**INSTRUCTIONS TO FOLLOW**.
Reproduce only this range: the line holding "Task: Open the Family plan tab" through the last line of the data below, both included, exactly, with no pictures.

Dataset excerpts
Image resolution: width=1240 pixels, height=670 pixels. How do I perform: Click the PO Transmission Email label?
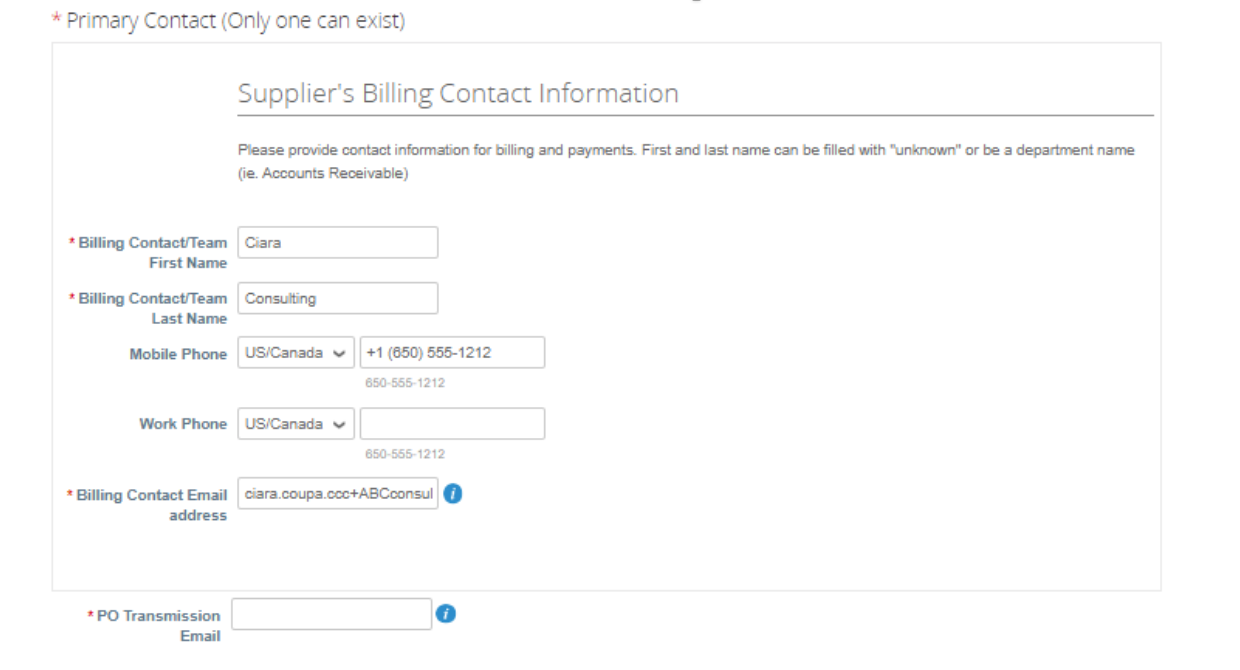tap(158, 625)
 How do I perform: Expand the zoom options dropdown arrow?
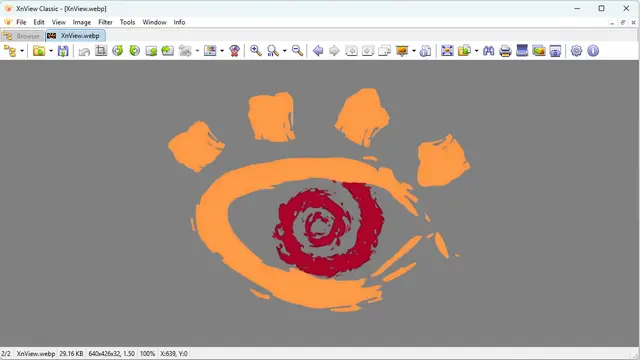pyautogui.click(x=284, y=51)
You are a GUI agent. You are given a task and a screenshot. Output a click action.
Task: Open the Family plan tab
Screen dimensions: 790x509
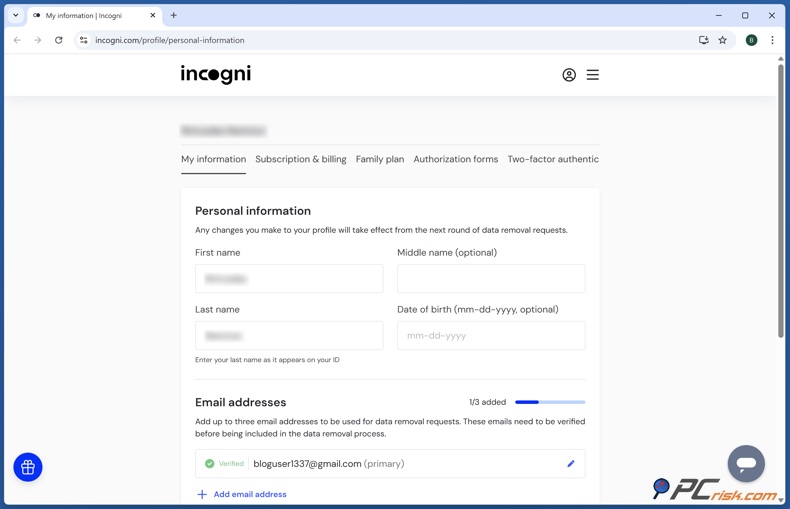pos(380,159)
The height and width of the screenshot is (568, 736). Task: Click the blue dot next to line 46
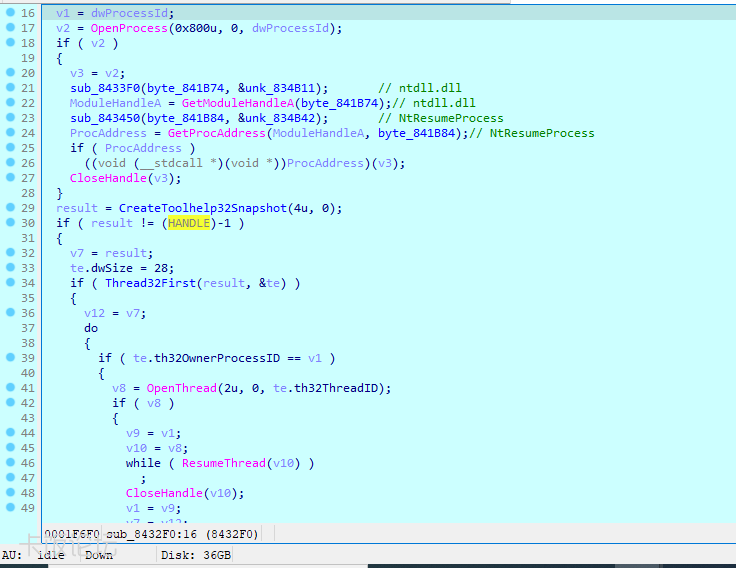[9, 463]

**RESPONSE FOR THIS EXERCISE**.
Task: Open the Family plan tab
Screen dimensions: 790x509
pos(380,159)
The height and width of the screenshot is (568, 736). Task: Click the blue dot next to line 46
[9, 463]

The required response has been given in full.